As I understand it, our ordinary, conditioned self slips in and out of awareness all the time. When not in awareness, the mind and body more or less operate on habit energy or impulses conditioned by past events, including trauma. So, we could be on a train of thought and not realize it until we are many miles down the track. When awareness arises, the train stops.
The ordinary mind tends to identify with its thoughts. Our mental chatter — running commentary, judgments, plans, memories, stories, wishes, brilliant ideas, debates, fears, beliefs, and so on — seems to identify who we are. Which is confusing because there’s usually more than one internal voice and they are often at odds. This habit of identifying with internal mental processes is described as “selfing.” Selfing is a function — maybe the function — of egoic mind.
Through the cultivation of mindfulness, wise contemplation, and other practices, we develop an increasingly stronger ability to stay in awareness and watch the egoic mind. We notice more and more that the egoic mind is often characterized by the presence of dissatisfaction — dukkha. If we stay with dukkha as an object of awareness, we may notice the felt sense of craving (tanha) that is the cause of dukkha. We’ll then see how craving conditions the mind to reach for or push away experience. When we don’t see this, we are in a state of avijja or ignorance. The result is clinging. The mind attaches to, identifies with, a memory, a plan, a pleasure, a pain, an opinion, etc. This is grasping, clinging mind.
You know those awful sticky glue traps that are used to catch mice? That’s what grasping, clinging mind is like. It’s a sticky trap. We get caught and stuck in stories and beliefs and emotional states.
To understand anatta and the liberation it points to, it is necessary to know the egoic, grasping, clinging mind really well. This is where meditation is a great help. In meditation we watch the movement of the mind as it shifts from calm to chaos and back again. This is why we listen to the stories our minds tell without getting carried away by them, or worse, believing them. This is why we try to sit with our emotional states as we would with a beloved child — with wise, loving, patient acceptance.
If we watch the mind with care, we will see that the movement of the mind, the content of the mind, is not self. Same with the body. If it were truly self, it would not change. At best, our personalities can be described as a continuum of mind/body experience.
We are not trying to get rid of our personalities. After all, our conditioned body/minds are the channels through which we experience life. And they are the vehicles through which awareness can flow. When we rest in awareness, we can experience it as intuitive or as a flow of unimpeded creative expression. In Buddhism we would say this experience is free of dukkha — free of clinging, contraction, limitation, thus free of unsatisfactoriness.
The personality is quite useful, really. It helps us pay the bills and drives us to seek liberation from itself. However, it does have limits. Humility is worth cultivating in that regard.

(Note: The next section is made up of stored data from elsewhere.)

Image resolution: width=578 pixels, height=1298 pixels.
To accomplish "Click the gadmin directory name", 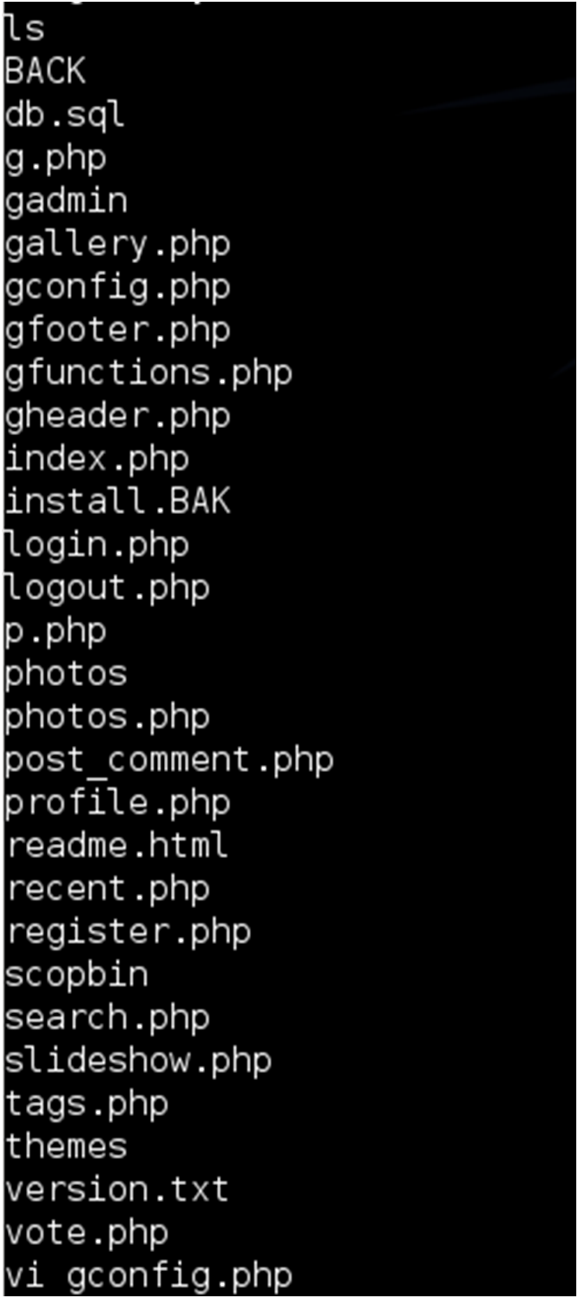I will [66, 201].
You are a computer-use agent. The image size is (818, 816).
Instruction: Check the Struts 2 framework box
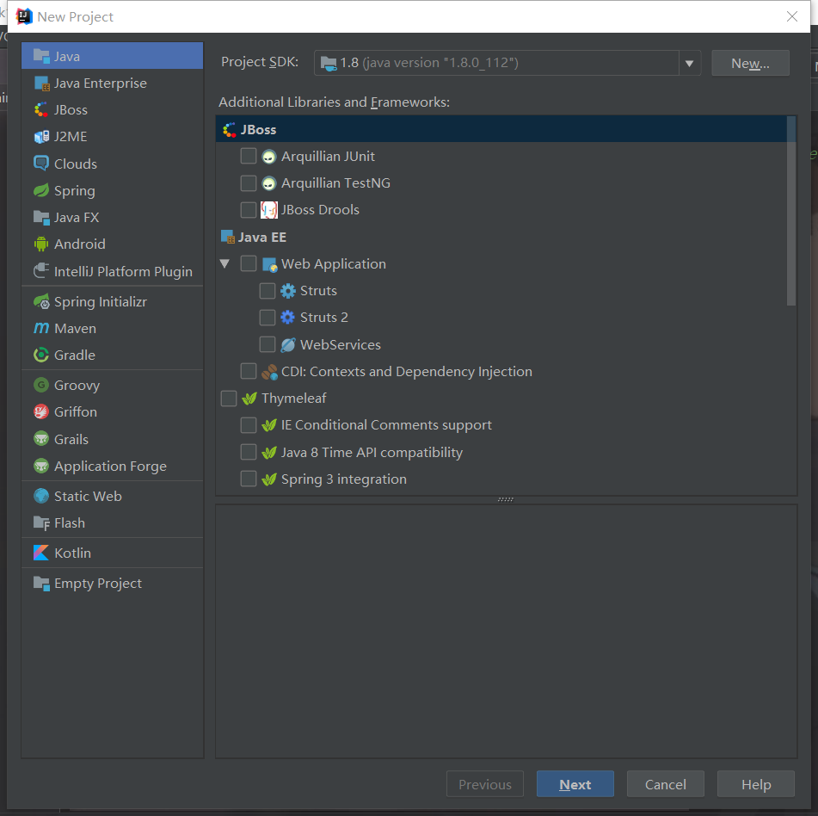point(268,318)
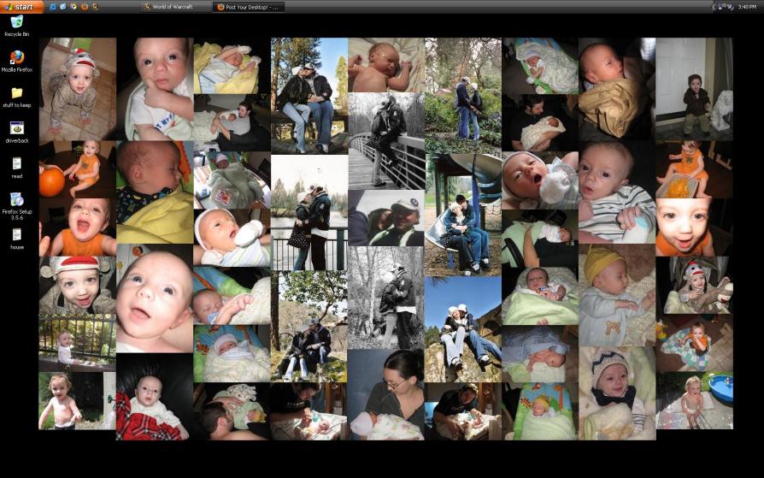The image size is (764, 478).
Task: Open the 'stuff to keep' folder
Action: click(16, 93)
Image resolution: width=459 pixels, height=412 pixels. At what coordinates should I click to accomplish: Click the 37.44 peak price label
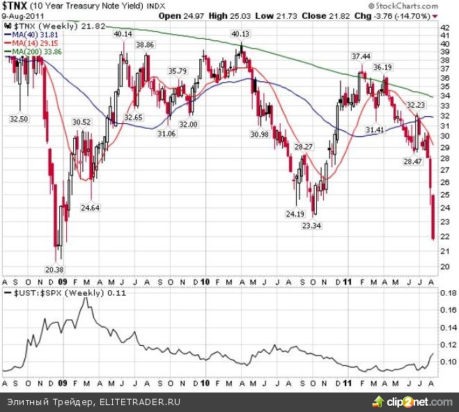coord(360,56)
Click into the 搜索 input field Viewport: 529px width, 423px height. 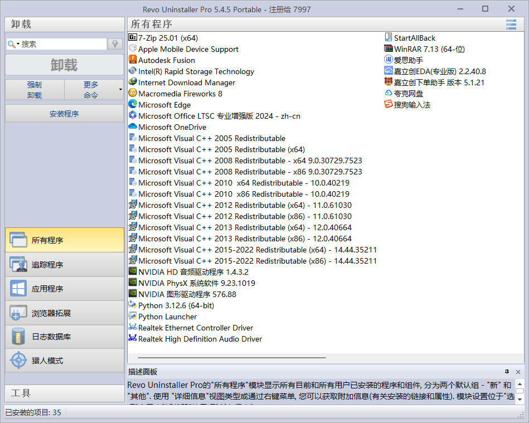tap(62, 44)
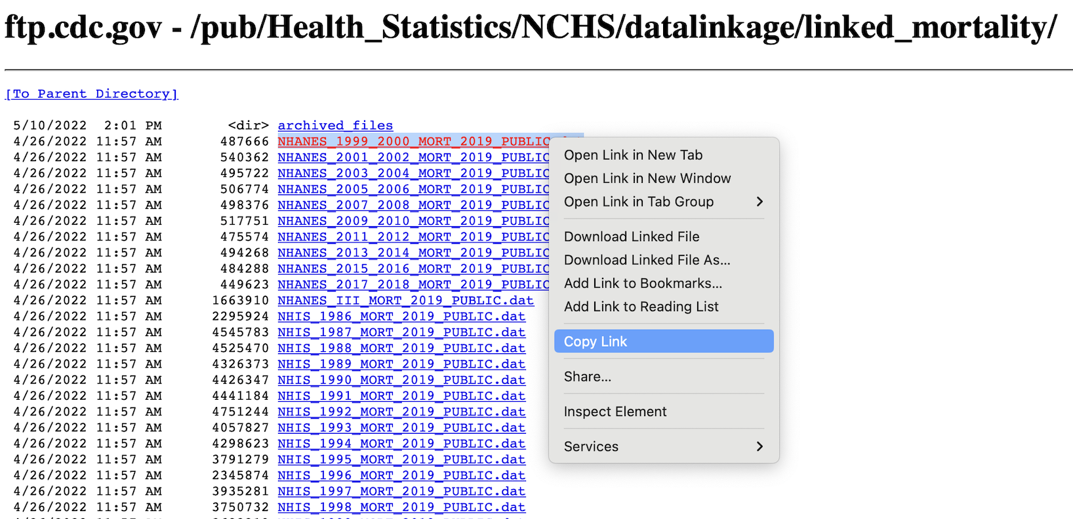This screenshot has width=1073, height=519.
Task: Click Download Linked File As... option
Action: 647,260
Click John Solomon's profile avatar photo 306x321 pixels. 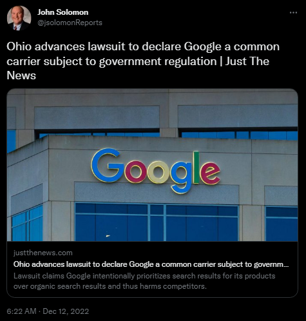coord(19,18)
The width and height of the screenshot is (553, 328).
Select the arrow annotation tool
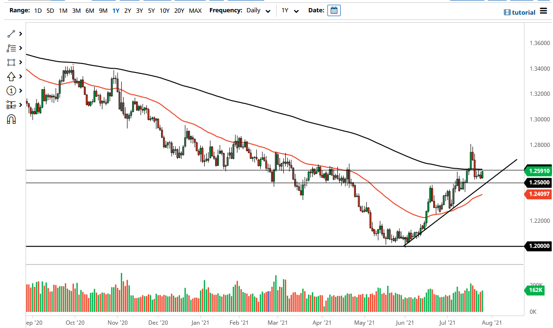coord(10,76)
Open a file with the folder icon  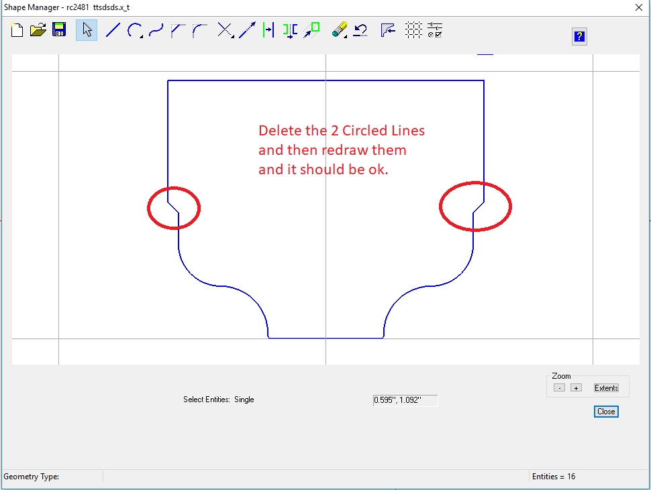(x=38, y=30)
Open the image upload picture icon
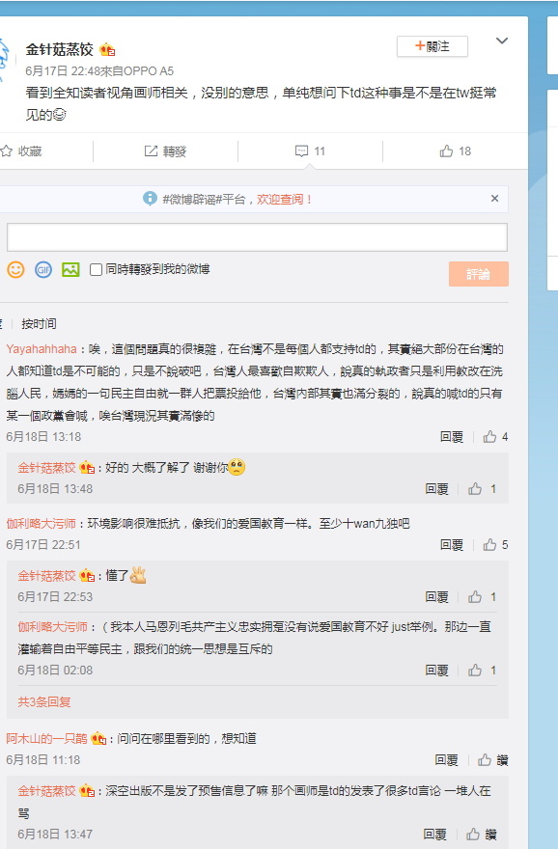Screen dimensions: 558x849 (70, 269)
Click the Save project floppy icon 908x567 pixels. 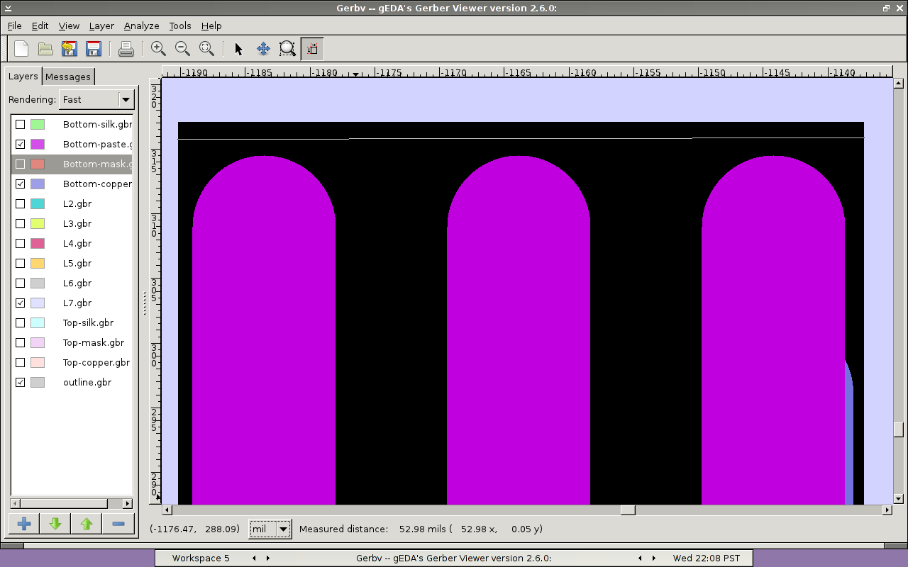(x=93, y=49)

Finally, in order to know the egoic mind really well, without getting caught up in its multitudinous traps, we need to follow a learning path. The Buddha’s Eight Fold Path comes highly recommended. It incorporates the three great practices of wise understanding, ethical conduct, and mental discipline. The Eight Fold Path can be a base from which other practices and teachings — including non-Buddhist ones — can be explored, as needed. For instance, if you find yourself yelling at random strangers who cut you off in traffic, try metta Or, if you want to explore the teaching of anatta, you could try contemplating the Buddha’s Five Aggregates of Clinging.
From the point of view of ordinary, egoic self, the learning path of the liberation project is long. Some say complete liberation takes many, many lifetimes. Others say this current life is your only chance. Personally, I take the view that while complete liberation from grasping mind seems pretty daunting, liberation in this moment is entirely doable.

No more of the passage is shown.